▶ _RECORDS SHOWN_:
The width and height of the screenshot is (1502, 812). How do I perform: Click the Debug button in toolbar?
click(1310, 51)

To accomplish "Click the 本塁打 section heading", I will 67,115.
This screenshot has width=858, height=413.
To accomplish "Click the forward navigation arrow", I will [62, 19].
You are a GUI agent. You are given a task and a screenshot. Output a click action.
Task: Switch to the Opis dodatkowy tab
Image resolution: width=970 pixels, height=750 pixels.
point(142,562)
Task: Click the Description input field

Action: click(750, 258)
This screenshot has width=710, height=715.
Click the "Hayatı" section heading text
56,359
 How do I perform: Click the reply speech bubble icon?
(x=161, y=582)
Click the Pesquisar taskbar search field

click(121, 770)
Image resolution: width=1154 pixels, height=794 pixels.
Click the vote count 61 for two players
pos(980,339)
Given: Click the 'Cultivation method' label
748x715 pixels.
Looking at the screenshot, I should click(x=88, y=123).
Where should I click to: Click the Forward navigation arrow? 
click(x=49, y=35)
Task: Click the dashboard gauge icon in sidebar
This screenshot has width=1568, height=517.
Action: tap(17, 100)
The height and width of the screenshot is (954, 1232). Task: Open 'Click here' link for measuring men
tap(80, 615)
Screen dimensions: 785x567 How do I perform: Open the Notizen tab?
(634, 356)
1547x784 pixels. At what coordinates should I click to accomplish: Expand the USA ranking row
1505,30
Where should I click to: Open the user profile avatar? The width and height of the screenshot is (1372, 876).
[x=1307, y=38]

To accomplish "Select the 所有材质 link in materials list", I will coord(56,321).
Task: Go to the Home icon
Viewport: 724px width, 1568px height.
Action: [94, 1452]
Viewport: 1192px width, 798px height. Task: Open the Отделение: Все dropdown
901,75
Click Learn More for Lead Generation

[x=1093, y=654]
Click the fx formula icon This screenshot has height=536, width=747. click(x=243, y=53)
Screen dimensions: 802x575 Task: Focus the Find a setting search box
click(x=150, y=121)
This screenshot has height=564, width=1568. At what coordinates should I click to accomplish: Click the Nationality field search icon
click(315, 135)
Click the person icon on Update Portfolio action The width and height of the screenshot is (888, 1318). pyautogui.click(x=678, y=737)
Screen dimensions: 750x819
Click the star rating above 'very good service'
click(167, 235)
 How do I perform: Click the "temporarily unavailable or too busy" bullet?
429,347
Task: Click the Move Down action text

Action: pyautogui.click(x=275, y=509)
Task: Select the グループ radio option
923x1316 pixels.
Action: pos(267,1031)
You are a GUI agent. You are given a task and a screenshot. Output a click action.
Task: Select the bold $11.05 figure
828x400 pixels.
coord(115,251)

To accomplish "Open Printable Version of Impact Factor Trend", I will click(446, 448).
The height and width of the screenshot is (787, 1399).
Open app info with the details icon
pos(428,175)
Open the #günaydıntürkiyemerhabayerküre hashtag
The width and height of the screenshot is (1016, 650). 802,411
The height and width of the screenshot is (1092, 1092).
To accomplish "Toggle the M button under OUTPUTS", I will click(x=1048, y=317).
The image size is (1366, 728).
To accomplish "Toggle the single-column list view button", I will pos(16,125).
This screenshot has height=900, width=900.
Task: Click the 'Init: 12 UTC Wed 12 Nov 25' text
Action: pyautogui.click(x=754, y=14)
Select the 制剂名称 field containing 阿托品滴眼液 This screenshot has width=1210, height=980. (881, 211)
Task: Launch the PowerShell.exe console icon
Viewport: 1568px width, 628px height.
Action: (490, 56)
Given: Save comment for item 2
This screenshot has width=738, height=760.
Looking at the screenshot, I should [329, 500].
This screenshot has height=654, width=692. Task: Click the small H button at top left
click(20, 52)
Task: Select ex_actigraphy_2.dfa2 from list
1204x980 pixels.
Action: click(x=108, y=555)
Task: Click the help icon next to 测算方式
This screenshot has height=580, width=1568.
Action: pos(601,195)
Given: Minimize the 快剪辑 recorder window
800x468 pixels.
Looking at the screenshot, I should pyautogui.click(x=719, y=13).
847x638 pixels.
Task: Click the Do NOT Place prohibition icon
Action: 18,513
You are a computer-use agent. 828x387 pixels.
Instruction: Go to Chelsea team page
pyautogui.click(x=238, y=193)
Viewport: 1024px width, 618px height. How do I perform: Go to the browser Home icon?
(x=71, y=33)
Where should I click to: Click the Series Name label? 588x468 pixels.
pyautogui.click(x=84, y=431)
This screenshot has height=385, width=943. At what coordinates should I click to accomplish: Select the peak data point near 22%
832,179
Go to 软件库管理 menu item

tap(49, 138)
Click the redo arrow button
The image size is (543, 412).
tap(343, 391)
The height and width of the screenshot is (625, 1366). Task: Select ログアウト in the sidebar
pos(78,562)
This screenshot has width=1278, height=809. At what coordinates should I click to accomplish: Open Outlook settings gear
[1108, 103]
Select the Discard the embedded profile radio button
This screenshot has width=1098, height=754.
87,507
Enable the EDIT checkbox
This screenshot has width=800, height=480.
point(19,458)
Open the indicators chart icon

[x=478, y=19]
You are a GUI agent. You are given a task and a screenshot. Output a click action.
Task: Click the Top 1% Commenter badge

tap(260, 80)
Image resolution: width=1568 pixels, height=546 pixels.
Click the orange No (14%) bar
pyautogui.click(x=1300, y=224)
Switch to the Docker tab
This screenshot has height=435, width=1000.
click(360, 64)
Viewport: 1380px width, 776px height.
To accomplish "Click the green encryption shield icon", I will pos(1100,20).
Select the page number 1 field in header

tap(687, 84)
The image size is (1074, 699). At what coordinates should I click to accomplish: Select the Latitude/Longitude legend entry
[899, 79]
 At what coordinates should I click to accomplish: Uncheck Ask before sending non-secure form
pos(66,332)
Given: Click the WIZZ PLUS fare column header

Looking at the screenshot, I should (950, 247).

▶ _WHAT NEEDS TO BE DONE_: Every entry above must be reproduced exactly.

▶ _EXPECTED OUTPUT_:
The width and height of the screenshot is (1502, 812). How do I perform: Click the Debug button in toolbar?
click(1310, 51)

To accomplish "Click the 本塁打 section heading", I will 67,115.
This screenshot has width=858, height=413.
To accomplish "Click the forward navigation arrow", I will [62, 19].
You are a GUI agent. You are given a task and a screenshot. Output a click action.
Task: Switch to the Opis dodatkowy tab
Image resolution: width=970 pixels, height=750 pixels.
point(142,562)
Task: Click the Description input field

Action: click(750, 258)
This screenshot has width=710, height=715.
Click the "Hayatı" section heading text
56,359
 How do I perform: Click the reply speech bubble icon?
(x=161, y=582)
Click the Pesquisar taskbar search field

click(121, 770)
Image resolution: width=1154 pixels, height=794 pixels.
Click the vote count 61 for two players
pos(980,339)
Given: Click the 'Cultivation method' label
748x715 pixels.
Looking at the screenshot, I should click(x=88, y=123).
Where should I click to: Click the Forward navigation arrow? 
click(x=49, y=35)
Task: Click the dashboard gauge icon in sidebar
This screenshot has width=1568, height=517.
Action: tap(17, 100)
The height and width of the screenshot is (954, 1232). Task: Open 'Click here' link for measuring men
tap(80, 615)
Screen dimensions: 785x567 How do I perform: Open the Notizen tab?
(634, 356)
1547x784 pixels. At what coordinates should I click to accomplish: Expand the USA ranking row
1505,30
Where should I click to: Open the user profile avatar? The width and height of the screenshot is (1372, 876).
[x=1307, y=38]

To accomplish "Select the 所有材质 link in materials list", I will coord(56,321).
Task: Go to the Home icon
Viewport: 724px width, 1568px height.
Action: [94, 1452]
Viewport: 1192px width, 798px height. Task: Open the Отделение: Все dropdown
901,75
Click Learn More for Lead Generation

[x=1093, y=654]
Click the fx formula icon This screenshot has height=536, width=747. click(x=243, y=53)
Screen dimensions: 802x575 Task: Focus the Find a setting search box
click(x=150, y=121)
This screenshot has height=564, width=1568. At what coordinates should I click to accomplish: Click the Nationality field search icon
click(315, 135)
Click the person icon on Update Portfolio action The width and height of the screenshot is (888, 1318). pyautogui.click(x=678, y=737)
Screen dimensions: 750x819
Click the star rating above 'very good service'
click(167, 235)
 How do I perform: Click the "temporarily unavailable or too busy" bullet?
429,347
Task: Click the Move Down action text

Action: pyautogui.click(x=275, y=509)
Task: Select the グループ radio option
923x1316 pixels.
Action: pos(267,1031)
You are a GUI agent. You are given a task and a screenshot. Output a click action.
Task: Select the bold $11.05 figure
828x400 pixels.
coord(115,251)

To accomplish "Open Printable Version of Impact Factor Trend", I will click(446, 448).
The height and width of the screenshot is (787, 1399).
Open app info with the details icon
pos(428,175)
Open the #günaydıntürkiyemerhabayerküre hashtag
The width and height of the screenshot is (1016, 650). 802,411
The height and width of the screenshot is (1092, 1092).
To accomplish "Toggle the M button under OUTPUTS", I will click(x=1048, y=317).
The image size is (1366, 728).
To accomplish "Toggle the single-column list view button", I will pos(16,125).
This screenshot has height=900, width=900.
Task: Click the 'Init: 12 UTC Wed 12 Nov 25' text
Action: pyautogui.click(x=754, y=14)
Select the 制剂名称 field containing 阿托品滴眼液 This screenshot has width=1210, height=980. (881, 211)
Task: Launch the PowerShell.exe console icon
Viewport: 1568px width, 628px height.
Action: (490, 56)
Given: Save comment for item 2
This screenshot has width=738, height=760.
Looking at the screenshot, I should [329, 500].
This screenshot has height=654, width=692. Task: Click the small H button at top left
click(20, 52)
Task: Select ex_actigraphy_2.dfa2 from list
1204x980 pixels.
Action: click(x=108, y=555)
Task: Click the help icon next to 测算方式
This screenshot has height=580, width=1568.
Action: pos(601,195)
Given: Minimize the 快剪辑 recorder window
800x468 pixels.
Looking at the screenshot, I should pyautogui.click(x=719, y=13).
847x638 pixels.
Task: Click the Do NOT Place prohibition icon
Action: 18,513
You are a computer-use agent. 828x387 pixels.
Instruction: Go to Chelsea team page
pyautogui.click(x=238, y=193)
Viewport: 1024px width, 618px height. How do I perform: Go to the browser Home icon?
(x=71, y=33)
Where should I click to: Click the Series Name label? 588x468 pixels.
pyautogui.click(x=84, y=431)
This screenshot has height=385, width=943. At what coordinates should I click to accomplish: Select the peak data point near 22%
832,179
Go to 软件库管理 menu item

tap(49, 138)
Click the redo arrow button
The image size is (543, 412).
tap(343, 391)
The height and width of the screenshot is (625, 1366). Task: Select ログアウト in the sidebar
pos(78,562)
This screenshot has width=1278, height=809. At what coordinates should I click to accomplish: Open Outlook settings gear
[1108, 103]
Select the Discard the embedded profile radio button
This screenshot has width=1098, height=754.
87,507
Enable the EDIT checkbox
This screenshot has width=800, height=480.
point(19,458)
Open the indicators chart icon

[x=478, y=19]
You are a GUI agent. You are given a task and a screenshot. Output a click action.
Task: Click the Top 1% Commenter badge

tap(260, 80)
Image resolution: width=1568 pixels, height=546 pixels.
Click the orange No (14%) bar
pyautogui.click(x=1300, y=224)
Switch to the Docker tab
This screenshot has height=435, width=1000.
click(360, 64)
Viewport: 1380px width, 776px height.
To accomplish "Click the green encryption shield icon", I will pos(1100,20).
Select the page number 1 field in header

tap(687, 84)
The image size is (1074, 699). At what coordinates should I click to accomplish: Select the Latitude/Longitude legend entry
[899, 79]
 At what coordinates should I click to accomplish: Uncheck Ask before sending non-secure form
pos(66,332)
Given: Click the WIZZ PLUS fare column header

Looking at the screenshot, I should (950, 247).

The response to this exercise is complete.